[Data items]
++++++++

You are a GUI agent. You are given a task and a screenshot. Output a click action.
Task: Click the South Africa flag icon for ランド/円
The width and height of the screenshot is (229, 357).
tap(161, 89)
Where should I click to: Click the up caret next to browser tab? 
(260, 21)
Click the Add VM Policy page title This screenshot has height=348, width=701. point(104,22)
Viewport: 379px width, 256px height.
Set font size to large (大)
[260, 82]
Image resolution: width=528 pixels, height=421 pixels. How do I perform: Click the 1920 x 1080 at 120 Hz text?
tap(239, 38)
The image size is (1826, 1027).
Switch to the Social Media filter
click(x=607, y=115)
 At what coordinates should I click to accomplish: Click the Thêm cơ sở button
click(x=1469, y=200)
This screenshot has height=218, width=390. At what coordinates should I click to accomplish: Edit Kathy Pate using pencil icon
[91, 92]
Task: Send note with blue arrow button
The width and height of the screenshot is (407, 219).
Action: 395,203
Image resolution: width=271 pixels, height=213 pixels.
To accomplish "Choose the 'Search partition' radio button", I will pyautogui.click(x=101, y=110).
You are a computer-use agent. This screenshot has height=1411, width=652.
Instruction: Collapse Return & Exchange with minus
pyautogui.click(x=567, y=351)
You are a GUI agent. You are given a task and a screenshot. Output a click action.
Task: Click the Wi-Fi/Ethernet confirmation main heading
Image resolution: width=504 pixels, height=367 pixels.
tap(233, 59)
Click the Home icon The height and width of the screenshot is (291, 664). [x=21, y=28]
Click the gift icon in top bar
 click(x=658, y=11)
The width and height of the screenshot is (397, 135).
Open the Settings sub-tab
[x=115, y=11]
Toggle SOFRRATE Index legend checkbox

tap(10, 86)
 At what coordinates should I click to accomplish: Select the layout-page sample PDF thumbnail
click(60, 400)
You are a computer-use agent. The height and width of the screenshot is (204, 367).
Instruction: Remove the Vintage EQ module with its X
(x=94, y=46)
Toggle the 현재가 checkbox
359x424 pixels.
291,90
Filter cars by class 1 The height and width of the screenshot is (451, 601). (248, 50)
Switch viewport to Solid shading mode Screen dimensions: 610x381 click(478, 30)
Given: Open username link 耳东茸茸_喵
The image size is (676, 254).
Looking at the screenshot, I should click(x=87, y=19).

++++++++

◆ **EXERCISE GOAL**: Copy every record above out again, word for word.

◆ **COMPLETED EXERCISE**:
You are a GUI agent. You are given a task and a screenshot. Output a click action.
Task: Click the South Africa flag icon for ランド/円
The width and height of the screenshot is (229, 357).
tap(161, 89)
Where should I click to: Click the up caret next to browser tab? 
(260, 21)
Click the Add VM Policy page title This screenshot has height=348, width=701. point(104,22)
Viewport: 379px width, 256px height.
Set font size to large (大)
[260, 82]
Image resolution: width=528 pixels, height=421 pixels. How do I perform: Click the 1920 x 1080 at 120 Hz text?
tap(239, 38)
The image size is (1826, 1027).
Switch to the Social Media filter
click(x=607, y=115)
 At what coordinates should I click to accomplish: Click the Thêm cơ sở button
click(x=1469, y=200)
This screenshot has height=218, width=390. At what coordinates should I click to accomplish: Edit Kathy Pate using pencil icon
[91, 92]
Task: Send note with blue arrow button
The width and height of the screenshot is (407, 219).
Action: 395,203
Image resolution: width=271 pixels, height=213 pixels.
To accomplish "Choose the 'Search partition' radio button", I will pyautogui.click(x=101, y=110).
You are a computer-use agent. This screenshot has height=1411, width=652.
Instruction: Collapse Return & Exchange with minus
pyautogui.click(x=567, y=351)
You are a GUI agent. You are given a task and a screenshot. Output a click action.
Task: Click the Wi-Fi/Ethernet confirmation main heading
Image resolution: width=504 pixels, height=367 pixels.
tap(233, 59)
Click the Home icon The height and width of the screenshot is (291, 664). [x=21, y=28]
Click the gift icon in top bar
 click(x=658, y=11)
The width and height of the screenshot is (397, 135).
Open the Settings sub-tab
[x=115, y=11]
Toggle SOFRRATE Index legend checkbox

tap(10, 86)
 At what coordinates should I click to accomplish: Select the layout-page sample PDF thumbnail
click(60, 400)
You are a computer-use agent. The height and width of the screenshot is (204, 367).
Instruction: Remove the Vintage EQ module with its X
(x=94, y=46)
Toggle the 현재가 checkbox
359x424 pixels.
291,90
Filter cars by class 1 The height and width of the screenshot is (451, 601). (248, 50)
Switch viewport to Solid shading mode Screen dimensions: 610x381 click(478, 30)
Given: Open username link 耳东茸茸_喵
The image size is (676, 254).
Looking at the screenshot, I should click(x=87, y=19).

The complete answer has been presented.